Alívio mesmo com reformistas “patinando”? As conclusões que os investidores podem tirar da CNI/Ibope

SÃO PAULO – Mesmo que não traga grandes surpresas, cada pesquisa eleitoral divulgada é acompanhada de lupa pelo mercado, por trazer sinais (ainda que mínimos) do que esperar para o pleito de outubro deste ano. A pesquisa CNI/Ibope divulgada nesta quinta-feira (28), foi um exemplo disso. “Marina Silva pode sinalizar um alívio ao mercado”, destacou ao InfoMoney o consultor da Barral M. Jorge, Lucas Fernandes. Isso porque, empatada na margem de erro com Jair Bolsonaro (PSL-RJ), a candidata deve intensificar sua aproximação sua aproximação dos segmentos empresariais para fortalecer seu viés mais centrista, embora encontre diculdades em formar uma coligação forte para o pleito, avalia.

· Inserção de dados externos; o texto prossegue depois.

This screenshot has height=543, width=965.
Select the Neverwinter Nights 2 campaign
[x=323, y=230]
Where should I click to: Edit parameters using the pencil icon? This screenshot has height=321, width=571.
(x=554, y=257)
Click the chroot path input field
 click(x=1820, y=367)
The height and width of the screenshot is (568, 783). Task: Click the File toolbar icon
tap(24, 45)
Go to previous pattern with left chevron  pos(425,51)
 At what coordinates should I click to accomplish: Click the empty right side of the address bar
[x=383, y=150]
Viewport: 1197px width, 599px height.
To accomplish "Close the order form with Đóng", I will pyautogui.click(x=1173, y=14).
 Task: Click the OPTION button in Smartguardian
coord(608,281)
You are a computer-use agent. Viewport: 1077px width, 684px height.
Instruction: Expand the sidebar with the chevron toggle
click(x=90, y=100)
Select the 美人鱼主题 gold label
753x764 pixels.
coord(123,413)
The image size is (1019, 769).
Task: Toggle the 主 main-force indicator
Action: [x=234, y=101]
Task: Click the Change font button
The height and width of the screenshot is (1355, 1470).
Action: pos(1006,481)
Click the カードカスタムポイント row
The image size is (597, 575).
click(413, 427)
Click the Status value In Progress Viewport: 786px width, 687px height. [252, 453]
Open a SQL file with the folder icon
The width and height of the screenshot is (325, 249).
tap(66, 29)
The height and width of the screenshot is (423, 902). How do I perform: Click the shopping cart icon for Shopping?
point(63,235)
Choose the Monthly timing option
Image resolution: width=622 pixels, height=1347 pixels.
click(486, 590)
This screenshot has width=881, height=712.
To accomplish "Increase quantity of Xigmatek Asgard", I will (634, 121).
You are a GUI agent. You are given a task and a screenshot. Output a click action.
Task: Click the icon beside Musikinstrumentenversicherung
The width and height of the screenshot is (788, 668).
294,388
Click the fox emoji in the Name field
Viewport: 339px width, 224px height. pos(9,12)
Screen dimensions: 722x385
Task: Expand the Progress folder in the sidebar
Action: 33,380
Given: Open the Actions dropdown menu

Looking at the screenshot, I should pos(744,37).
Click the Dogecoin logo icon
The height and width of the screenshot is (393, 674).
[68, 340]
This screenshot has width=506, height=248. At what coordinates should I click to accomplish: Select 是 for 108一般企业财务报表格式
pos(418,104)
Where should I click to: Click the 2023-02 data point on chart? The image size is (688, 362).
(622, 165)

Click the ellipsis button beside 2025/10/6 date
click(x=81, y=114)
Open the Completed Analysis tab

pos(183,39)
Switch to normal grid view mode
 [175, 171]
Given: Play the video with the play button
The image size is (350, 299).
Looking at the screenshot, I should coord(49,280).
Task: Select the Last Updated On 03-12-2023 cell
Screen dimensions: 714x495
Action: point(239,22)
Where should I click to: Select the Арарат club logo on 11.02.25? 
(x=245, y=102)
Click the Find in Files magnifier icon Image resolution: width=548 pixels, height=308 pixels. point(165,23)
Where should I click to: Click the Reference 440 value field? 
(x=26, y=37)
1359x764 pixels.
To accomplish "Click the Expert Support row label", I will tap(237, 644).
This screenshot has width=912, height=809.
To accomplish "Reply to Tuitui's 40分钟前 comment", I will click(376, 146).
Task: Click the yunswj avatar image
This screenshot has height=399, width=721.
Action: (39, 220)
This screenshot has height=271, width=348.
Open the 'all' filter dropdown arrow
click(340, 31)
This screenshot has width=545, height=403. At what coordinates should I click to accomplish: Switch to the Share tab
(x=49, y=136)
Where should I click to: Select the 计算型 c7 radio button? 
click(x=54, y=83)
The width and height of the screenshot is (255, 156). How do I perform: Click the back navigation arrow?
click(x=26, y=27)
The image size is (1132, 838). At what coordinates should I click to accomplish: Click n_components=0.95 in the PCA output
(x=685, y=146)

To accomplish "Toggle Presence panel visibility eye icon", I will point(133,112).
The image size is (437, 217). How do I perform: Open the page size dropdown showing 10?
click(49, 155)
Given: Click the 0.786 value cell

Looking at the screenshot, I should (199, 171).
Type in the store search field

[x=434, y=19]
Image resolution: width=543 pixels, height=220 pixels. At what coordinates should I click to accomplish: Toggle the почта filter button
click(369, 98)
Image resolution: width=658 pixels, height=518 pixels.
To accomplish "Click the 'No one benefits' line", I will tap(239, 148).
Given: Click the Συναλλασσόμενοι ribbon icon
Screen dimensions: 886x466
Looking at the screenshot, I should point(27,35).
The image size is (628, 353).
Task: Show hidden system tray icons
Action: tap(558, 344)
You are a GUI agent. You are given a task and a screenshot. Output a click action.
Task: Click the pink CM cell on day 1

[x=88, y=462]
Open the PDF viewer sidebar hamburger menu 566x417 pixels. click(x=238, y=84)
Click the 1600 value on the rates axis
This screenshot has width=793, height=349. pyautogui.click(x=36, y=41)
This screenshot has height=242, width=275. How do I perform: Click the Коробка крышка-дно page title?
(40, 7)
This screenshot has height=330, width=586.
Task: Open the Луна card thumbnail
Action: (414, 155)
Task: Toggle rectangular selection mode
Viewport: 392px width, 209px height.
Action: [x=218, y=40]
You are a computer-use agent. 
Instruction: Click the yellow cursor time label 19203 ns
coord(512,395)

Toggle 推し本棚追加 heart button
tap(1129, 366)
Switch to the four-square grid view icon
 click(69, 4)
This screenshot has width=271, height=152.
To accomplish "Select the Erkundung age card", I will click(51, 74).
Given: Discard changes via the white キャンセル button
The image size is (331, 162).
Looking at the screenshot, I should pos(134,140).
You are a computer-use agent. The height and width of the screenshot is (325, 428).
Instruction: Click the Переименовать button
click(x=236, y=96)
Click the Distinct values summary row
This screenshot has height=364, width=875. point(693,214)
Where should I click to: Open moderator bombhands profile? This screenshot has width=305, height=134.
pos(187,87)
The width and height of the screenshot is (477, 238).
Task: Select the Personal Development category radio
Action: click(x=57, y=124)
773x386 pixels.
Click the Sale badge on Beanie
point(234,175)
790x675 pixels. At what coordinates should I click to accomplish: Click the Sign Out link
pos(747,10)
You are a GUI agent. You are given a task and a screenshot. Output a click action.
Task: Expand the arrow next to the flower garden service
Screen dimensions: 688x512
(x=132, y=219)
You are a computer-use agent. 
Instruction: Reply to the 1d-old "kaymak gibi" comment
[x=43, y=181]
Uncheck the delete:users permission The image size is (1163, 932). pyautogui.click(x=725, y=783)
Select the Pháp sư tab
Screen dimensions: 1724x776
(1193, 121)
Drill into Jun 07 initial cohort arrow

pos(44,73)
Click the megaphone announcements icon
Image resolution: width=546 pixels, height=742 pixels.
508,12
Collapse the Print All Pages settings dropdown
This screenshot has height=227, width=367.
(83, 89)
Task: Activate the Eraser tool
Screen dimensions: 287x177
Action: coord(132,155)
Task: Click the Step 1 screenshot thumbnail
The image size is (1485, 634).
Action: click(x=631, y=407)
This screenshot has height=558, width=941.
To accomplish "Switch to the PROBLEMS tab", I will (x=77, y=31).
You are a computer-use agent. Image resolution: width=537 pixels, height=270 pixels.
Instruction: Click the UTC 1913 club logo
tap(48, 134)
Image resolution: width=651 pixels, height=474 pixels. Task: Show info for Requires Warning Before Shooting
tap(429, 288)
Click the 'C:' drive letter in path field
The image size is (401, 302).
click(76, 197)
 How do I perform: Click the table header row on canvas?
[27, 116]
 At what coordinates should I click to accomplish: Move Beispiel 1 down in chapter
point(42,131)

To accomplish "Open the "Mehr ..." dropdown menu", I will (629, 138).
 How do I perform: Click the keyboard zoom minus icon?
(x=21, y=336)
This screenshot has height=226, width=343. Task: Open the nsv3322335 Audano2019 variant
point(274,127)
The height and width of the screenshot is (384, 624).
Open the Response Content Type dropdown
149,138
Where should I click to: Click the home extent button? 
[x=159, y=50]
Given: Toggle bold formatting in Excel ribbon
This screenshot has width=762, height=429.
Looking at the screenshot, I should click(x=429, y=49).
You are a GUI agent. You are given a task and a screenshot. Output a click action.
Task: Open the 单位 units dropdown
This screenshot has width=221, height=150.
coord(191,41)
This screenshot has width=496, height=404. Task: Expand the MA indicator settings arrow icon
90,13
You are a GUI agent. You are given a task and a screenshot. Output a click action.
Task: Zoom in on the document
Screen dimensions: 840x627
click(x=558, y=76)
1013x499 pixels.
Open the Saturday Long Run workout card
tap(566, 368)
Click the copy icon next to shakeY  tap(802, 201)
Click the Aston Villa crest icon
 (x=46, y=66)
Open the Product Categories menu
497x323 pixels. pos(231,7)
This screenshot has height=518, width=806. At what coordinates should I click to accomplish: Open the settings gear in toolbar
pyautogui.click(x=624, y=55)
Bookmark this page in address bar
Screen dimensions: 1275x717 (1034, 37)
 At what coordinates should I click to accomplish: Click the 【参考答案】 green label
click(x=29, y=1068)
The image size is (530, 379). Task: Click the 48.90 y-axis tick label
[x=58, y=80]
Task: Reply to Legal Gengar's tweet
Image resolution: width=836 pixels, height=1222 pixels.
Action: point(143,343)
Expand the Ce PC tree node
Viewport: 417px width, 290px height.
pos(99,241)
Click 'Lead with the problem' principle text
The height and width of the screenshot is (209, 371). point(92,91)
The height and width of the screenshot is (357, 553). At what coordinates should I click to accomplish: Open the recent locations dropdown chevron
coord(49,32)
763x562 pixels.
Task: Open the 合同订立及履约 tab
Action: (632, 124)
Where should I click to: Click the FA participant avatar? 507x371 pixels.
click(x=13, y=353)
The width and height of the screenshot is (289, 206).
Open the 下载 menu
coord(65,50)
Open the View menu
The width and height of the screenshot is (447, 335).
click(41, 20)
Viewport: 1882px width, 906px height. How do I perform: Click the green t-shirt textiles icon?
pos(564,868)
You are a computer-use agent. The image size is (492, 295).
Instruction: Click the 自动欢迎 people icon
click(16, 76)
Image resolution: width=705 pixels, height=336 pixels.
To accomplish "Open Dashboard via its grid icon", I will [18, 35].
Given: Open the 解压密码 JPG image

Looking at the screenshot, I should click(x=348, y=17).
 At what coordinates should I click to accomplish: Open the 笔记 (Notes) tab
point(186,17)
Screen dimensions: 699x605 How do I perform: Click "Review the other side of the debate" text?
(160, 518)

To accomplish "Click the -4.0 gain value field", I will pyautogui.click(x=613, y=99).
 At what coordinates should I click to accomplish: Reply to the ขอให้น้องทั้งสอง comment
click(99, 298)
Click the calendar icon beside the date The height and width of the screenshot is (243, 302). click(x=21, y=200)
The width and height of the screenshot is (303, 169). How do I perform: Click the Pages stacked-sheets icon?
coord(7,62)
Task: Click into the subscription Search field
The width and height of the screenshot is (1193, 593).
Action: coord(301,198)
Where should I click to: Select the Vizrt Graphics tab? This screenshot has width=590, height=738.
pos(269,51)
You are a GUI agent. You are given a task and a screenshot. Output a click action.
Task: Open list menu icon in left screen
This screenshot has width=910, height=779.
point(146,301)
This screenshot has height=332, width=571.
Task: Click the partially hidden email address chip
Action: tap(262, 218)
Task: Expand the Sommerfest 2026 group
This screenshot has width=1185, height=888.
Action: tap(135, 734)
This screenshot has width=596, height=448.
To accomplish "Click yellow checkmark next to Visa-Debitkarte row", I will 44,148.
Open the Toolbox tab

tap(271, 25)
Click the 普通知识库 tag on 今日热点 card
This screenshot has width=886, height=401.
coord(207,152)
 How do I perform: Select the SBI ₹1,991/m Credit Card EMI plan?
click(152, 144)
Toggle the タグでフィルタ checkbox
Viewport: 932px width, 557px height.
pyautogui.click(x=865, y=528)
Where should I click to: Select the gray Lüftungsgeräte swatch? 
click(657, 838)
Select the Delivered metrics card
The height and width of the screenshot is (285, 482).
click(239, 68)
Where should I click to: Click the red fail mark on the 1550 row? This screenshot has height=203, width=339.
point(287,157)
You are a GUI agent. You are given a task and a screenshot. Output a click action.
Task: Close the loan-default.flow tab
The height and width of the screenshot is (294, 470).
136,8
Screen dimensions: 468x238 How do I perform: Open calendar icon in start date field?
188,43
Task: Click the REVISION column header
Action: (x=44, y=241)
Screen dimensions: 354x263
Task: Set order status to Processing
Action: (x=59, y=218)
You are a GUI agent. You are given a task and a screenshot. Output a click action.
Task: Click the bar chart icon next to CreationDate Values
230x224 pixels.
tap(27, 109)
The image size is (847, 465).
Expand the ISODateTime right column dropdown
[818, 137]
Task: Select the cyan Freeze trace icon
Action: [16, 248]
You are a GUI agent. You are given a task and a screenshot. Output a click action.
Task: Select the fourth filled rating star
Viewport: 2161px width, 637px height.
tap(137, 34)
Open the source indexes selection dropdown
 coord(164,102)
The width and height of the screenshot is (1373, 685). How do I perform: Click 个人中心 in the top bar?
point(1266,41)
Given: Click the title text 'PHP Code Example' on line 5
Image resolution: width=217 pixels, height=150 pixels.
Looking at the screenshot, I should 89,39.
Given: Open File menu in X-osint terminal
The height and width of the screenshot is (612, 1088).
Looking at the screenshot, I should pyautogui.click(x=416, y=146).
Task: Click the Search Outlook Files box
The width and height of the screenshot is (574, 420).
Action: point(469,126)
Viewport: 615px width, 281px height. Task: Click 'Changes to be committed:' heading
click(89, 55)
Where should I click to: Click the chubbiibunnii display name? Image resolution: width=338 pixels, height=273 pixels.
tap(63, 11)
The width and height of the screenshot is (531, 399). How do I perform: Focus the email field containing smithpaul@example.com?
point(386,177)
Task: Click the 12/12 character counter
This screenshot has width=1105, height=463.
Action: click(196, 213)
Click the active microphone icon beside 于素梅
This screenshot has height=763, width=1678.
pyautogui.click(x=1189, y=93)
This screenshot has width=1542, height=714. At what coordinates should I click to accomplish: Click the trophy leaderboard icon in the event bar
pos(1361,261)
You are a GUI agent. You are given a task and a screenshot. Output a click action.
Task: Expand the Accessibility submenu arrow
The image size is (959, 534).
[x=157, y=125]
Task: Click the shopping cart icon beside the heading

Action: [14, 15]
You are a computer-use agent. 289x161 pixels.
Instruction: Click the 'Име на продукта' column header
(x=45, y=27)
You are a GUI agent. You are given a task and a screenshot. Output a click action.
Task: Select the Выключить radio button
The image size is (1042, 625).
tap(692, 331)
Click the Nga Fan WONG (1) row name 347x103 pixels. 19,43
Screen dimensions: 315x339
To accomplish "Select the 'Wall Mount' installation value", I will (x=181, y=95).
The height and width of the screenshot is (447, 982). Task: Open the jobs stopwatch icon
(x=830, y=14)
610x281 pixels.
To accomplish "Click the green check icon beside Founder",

Segundo o levantamento, Bolsonaro tem 17% das intenções de voto, ao passo que Marina aparece com 13%, em um empate técnico no limite da margem máxima de erro, de 2 pontos percentuais para cima ou para baixo. Em seguida, aparecem Ciro Gomes (PDT), com 8%, e Geraldo Alckmin (PSDB), com 6%. O tucano está tecnicamente empatado com Álvaro Dias (Podemos), que tem 3%, e o ex-presidente Fernando Collor de Mello (PTC) – que anunciou que não sairá candidato – e o ex-prefeito de São Paulo Fernando Haddad (PT), ambos com 2% das intenções de voto. Brancos, nulos e indecisos somam 41%.

Um outro fator que poderia ser considerado como de ânimo para o mercado é a indicação que Ciro Gomes (PDT) não consegue capitalizar um bom desempenho na ausência de Lula, mesmo sendo considerado a principal alternativa de esquerda ao PT (e gerando temor aos investidores). Em um cenário com o petista, Ciro tem 4% das intenções de voto e, sem ele, as intenções de voto vão a 8%. Contudo, pondera, os candidatos mais alinhados à pauta reformista seguem “patinando”,
como Alckmin e Henrique Meirelles (MDB), com 6% e 1% respectivamente em um cenário sem Lula.

Neste sentido, diz Fernandes, chama a atenção os números dos estados do Sul e do Sudeste de percentual dos eleitores que planejam anular ou votar em branco (28% e 35%, respectivamente). “Essa é uma das razões para a dificuldade de crescimento de Alckmin, mesmo tendo sido um governador bem avaliado em São Paulo”.